Poco amore per gli Autori significa poco amore per il padre, e dunque per la paternità che ci tocca tutti, per il Destino che ci ha fatti come ha voluto lui, e non come vorremmo noi: quel Destino cui il cristiano, avendone sperimentato la misericordia superiore a ogni immaginazione, non potrebbe dare altro nome che quello di Padre.

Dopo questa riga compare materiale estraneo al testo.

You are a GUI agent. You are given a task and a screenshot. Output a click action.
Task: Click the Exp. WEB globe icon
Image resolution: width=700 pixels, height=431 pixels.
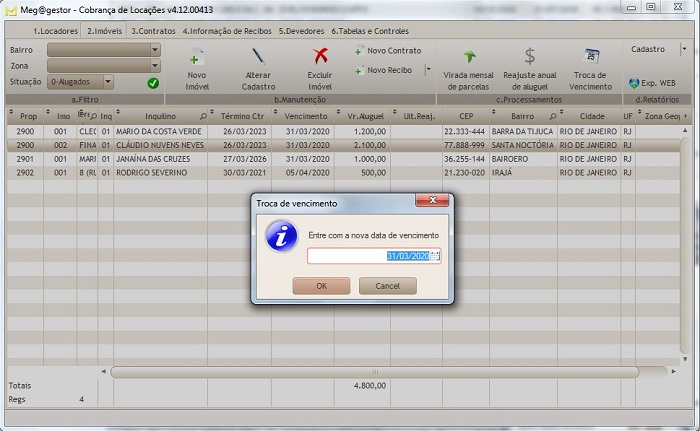[634, 82]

Rischiare sull'Autore, e perciò sull'autorità, e perciò sulla paternità. Questo il patrimonio, di cui l'albo delle cinquantatré edizioni dellla festa di San Miniato ci è fedele testimone. Non citiamo, per ragioni di spazio, i nomi di coloro che hanno scritto e lavorato per questa Festa, che ha saputo chiamare al rischio del testo persino Karol Wojtyla. Quest'anno è stata la prima volta di uno tra i migliori esponenti della nuova drammaturgia italiana, Roberto Cavosi. Autore coltissimo, desultorio forse negli esiti, ma sempre ben consapevole della natura e degli inghippi del mestiere, e quindi vero autore di teatro, di vere pièces insomma, e non di sceneggiature.
Giocando con Shakespeare e con Kafka, Cavosi ha offerto al pubblico di S. Miniato Cavaliere di ventura, un testo dei primi anni '90, finora mai rappresentato. La vicenda si svolge ai piedi del castello di Amleto (che è lo stesso di Kafka): è morta da poco Ofelia, suicida per amore di Amleto. Due becchini ubriaconi la stanno interrando. Giunge intanto il cavaliere di ventura Fortebraccio di Norvegia. È stanco e invaso dal dubbio. Lui, uomo d'azione rude e deciso, ha vissuto un'avventura straordinaria, durante la quale ha dovuto fare i conti con la vita, la morte e il diavolo. Purificato da questo evento, ma roso dal dubbio che lo tiene in bilico tra il «sì» e il «no», Fortebraccio giunge là dove Ofelia è stata sepolta. Fortebraccio apprende la storia infelice di Ofelia, la cui morte non è però una bestemmia contro Dio. Dalla tomba sorge una rosa, che parla con la voce di 0felia, e dice dell'anelito alla vita che oltrepassa la morte. Intanto, però, muore anche Amleto, e l'Agrimensore, misterioso amministratore del Castello, scende a invitare Fortebraccio a prenderne il posto. La rosa, alla notizia, chiede di essere recisa e posta tra le braccia dell'uomo che non aveva saputo amarla. Sarà Fortebraccio a renderle questo doloroso favore prima di salire al Castello.
Limpida metafora della Resurrezione e della Grazia, Cavaliere di ventura è costruito secondo una ritmica serrata, tutta fatta di coppie (Ofelia e Amleto, la morte e il diavolo...) a imitazione di quella coppia suprema - "io" e "tu", ossia Creatore e creatura - che tutte le compie in sé, perché neppure il diavolo è esente dal Disegno di Dio.
Il ritmo del testo trasognato e danzato a un tempo giustifica ampiamente la splendida presenza, nella parte di Ofelia di Carla Fracci, che all'incanto della danza sa unire - ma lo sapevamo già - la grazia nel porgere la parola. All'altezza anche gli altri interpreti diretti da Beppe Menegatti.